14 Het is de vraag hoe dit arrest zich verhoudt tot de arresten van 13 april 2001 (LJN AB1056, NJ 2001, 408 m.nt. PAS) en van 12 februari 2010 (LJN BK4472, NJ 2010, 494). In eerstgenoemd arrest oordeelde de Hoge Raad ter zake van een oordeel van de rechtbank waarbij de rechtbank rekening had gehouden met 'latere' omstandigheden, dat de tegen dat oordeel gerichte klacht terecht was voorgesteld omdat 'niet blijkt (...) of de Rechtbank heeft onderzocht of deze omstandigheden op het tijdstip van de ingang van het ontslag konden worden verwacht'. In het tweede arrest, dat betrekking heeft op de begroting van de schade bij kennelijk onredelijk ontslag, oordeelde de Hoge Raad dat 'hoewel de rechter dus een grote mate van vrijheid heeft bij de begroting van de schade (...) de rechter (...) zich in een geval als dit steeds nauwkeurig rekenschap dient te geven van de concrete omstandigheden en factoren die de hoogte van de vergoeding bepalen, en dat hij daarvan in zijn beslissing ook verantwoording dient af te leggen op zodanige wijze dat voldoende inzicht wordt geven in de afweging die tot die beslissing heeft geleid.' Hoewel de Hoge Raad in deze arresten op het eerste gezicht strenge motiveringseisen lijkt aan te leggen, is dat m.i. niet het geval, althans, voor zover in het arrest van 13 april 2001 onder de term 'blijkt' mede kan worden begrepen hetgeen impliciet is gebleven c.q. in de bestreden beslissing besloten ligt, maar uit die beslissing - al dan niet in het licht van de gedingstukken en/of het partijdebat - kan worden afgeleid. Wat betreft het arrest van 12 februari 2010 merk ik in de eerste plaats op dat de aangehaalde overweging met betrekking tot de te stellen motiveringseisen aan beslissingen over de omvang van de schade bij kennelijk ontslag gezien moet worden in het licht van de centrale vraag die in dat arrest speelde, namelijk of bij de berekening van de schade volstaan kon worden met de kantonrechtersformule. Daarnaast gaan de te stellen motiveringseisen niet verder dan de eisen die in beginsel aan èlke rechterlijke beslissing gesteld kunnen worden, namelijk dat zij voldoende inzicht geeft in de aan haar ten grondslag liggende gedachtegang om haar zowel voor partijen als voor de hogere rechter controleerbaar en aanvaardbaar te maken (vgl. o.m. HR 29 juni 2001, LJN AB2376, NJ 2001, 495).

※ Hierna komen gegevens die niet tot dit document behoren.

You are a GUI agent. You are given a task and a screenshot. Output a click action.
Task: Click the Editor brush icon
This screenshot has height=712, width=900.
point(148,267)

15 Blijkens het arbeidscontract (mvg prod. 9) gaat de overeenkomst in op 29 december 2003 en wordt zij aangegaan voor de duur van een jaar. [verweerder] wordt aangemerkt als arbeidsgehandicapte in de zin van de Wet REA, hetgeen o.m. inhoudt dat bij ziekte de loondoorbetalingsverplichting bij het UWV ligt. Van 1 januari 2004 tot 1 februari 2004 verricht [verweerder] zijn werkzaamheden in de vorm van een proefplaatsing, met loondoorbetaling door het UWV.
16 Dit woord zou in de lezing van het subonderdeel overbodig zijn.
17 Hetzelfde geldt voor de oorspronkelijke vordering, zie inleidende dagvaarding sub 12.
18 HR 17 oktober 1997, LJN ZC2457, NJ 1999, 266 m.nt. PAS, en HR 3 december 2004, LJN AR1717, NJ 2005, 119 m.nt. GJJHvV.
19 HR 27 november 2009, LJN BJ6596, NJ 2010, 493 m.nt. GJJHvV onder NJ 2010, 495; HR 12 februari 2010, LJN BK4472, NJ 2010, 494 m.nt. GJJHvV onder NJ 2010, 495.
20 In deze zin ook: G.W. van der Voet, TAP 2010/3, p. 101; G.J.J. Heerma van Voss e.a., TRA 2010/5, p. 20; J.J.M. de Laat, TAP 2010/5, p. 196; D.J. Buijs, TAP 2010/5, p. 198. Anders: M.V.E.E. Jansen, ArbeidsRecht 2010/1, p. 6-7.
21 HR 17 oktober 1997, LJN ZC2457, NJ 1999, 266 m.nt. PAS, rov. 2.4.